++++ Extracted entries ++++

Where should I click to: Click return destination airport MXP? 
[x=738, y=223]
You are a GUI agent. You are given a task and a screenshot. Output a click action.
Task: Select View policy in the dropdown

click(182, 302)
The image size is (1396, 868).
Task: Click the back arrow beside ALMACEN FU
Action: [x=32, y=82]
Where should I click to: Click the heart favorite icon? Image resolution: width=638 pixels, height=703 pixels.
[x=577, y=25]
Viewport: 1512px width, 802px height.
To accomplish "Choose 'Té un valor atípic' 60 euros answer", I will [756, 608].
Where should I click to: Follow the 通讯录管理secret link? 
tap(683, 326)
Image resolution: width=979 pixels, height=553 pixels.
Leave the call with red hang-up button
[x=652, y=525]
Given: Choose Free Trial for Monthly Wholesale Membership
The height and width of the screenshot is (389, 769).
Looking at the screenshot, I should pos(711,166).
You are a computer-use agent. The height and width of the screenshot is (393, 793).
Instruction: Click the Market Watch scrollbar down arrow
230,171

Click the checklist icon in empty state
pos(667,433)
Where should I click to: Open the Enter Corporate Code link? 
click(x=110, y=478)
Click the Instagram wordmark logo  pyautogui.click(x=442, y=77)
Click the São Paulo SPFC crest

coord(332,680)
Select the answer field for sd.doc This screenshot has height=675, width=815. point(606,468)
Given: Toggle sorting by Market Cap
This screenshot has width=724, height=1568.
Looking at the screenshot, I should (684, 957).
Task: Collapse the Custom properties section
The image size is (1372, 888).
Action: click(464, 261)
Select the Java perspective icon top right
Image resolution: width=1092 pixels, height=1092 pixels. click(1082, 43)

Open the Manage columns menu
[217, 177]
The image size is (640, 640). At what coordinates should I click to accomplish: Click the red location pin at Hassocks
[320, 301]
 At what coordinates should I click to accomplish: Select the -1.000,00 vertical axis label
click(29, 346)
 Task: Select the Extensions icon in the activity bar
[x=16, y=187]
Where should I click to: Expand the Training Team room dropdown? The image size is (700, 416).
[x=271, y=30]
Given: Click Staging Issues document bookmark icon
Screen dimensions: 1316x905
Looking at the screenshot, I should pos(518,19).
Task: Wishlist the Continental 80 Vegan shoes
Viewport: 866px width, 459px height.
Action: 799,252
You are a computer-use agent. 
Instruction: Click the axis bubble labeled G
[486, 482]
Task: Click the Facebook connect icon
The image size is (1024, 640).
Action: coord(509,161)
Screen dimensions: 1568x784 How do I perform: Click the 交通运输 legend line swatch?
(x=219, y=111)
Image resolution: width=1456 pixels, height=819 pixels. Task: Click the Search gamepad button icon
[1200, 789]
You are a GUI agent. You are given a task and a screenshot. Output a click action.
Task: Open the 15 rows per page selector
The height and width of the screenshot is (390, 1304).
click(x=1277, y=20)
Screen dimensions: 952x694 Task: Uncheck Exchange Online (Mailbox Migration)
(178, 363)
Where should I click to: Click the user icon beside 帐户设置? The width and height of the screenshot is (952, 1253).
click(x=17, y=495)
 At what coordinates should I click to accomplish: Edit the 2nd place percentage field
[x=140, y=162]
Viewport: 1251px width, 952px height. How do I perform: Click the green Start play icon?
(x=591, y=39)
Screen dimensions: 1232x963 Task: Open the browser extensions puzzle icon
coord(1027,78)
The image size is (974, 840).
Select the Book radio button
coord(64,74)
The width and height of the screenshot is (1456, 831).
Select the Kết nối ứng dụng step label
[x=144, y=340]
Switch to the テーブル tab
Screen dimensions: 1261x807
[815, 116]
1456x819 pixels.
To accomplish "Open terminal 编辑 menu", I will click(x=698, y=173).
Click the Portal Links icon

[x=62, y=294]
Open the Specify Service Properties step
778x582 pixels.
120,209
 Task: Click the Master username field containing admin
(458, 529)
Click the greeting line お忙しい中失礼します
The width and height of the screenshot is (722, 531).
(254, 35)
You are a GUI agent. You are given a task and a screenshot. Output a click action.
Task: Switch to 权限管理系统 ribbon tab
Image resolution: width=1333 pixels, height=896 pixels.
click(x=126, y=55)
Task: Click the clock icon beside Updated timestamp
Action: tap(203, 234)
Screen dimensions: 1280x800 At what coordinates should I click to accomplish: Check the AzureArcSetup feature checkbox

++++

Aim ->
Reproduce the items word for word, beginning at the line that contains "Where should I click to: Click the heart" and stopping after the line that contains "click(29, 346)".

Result ->
Where should I click to: Click the heart favorite icon? Image resolution: width=638 pixels, height=703 pixels.
[x=577, y=25]
Viewport: 1512px width, 802px height.
To accomplish "Choose 'Té un valor atípic' 60 euros answer", I will [756, 608].
Where should I click to: Follow the 通讯录管理secret link? 
tap(683, 326)
Image resolution: width=979 pixels, height=553 pixels.
Leave the call with red hang-up button
[x=652, y=525]
Given: Choose Free Trial for Monthly Wholesale Membership
The height and width of the screenshot is (389, 769).
Looking at the screenshot, I should pos(711,166).
You are a computer-use agent. The height and width of the screenshot is (393, 793).
Instruction: Click the Market Watch scrollbar down arrow
230,171

Click the checklist icon in empty state
pos(667,433)
Where should I click to: Open the Enter Corporate Code link? 
click(x=110, y=478)
Click the Instagram wordmark logo  pyautogui.click(x=442, y=77)
Click the São Paulo SPFC crest

coord(332,680)
Select the answer field for sd.doc This screenshot has height=675, width=815. point(606,468)
Given: Toggle sorting by Market Cap
This screenshot has width=724, height=1568.
Looking at the screenshot, I should (684, 957).
Task: Collapse the Custom properties section
The image size is (1372, 888).
Action: click(464, 261)
Select the Java perspective icon top right
Image resolution: width=1092 pixels, height=1092 pixels. click(1082, 43)

Open the Manage columns menu
[217, 177]
The image size is (640, 640). At what coordinates should I click to accomplish: Click the red location pin at Hassocks
[320, 301]
 At what coordinates should I click to accomplish: Select the -1.000,00 vertical axis label
click(29, 346)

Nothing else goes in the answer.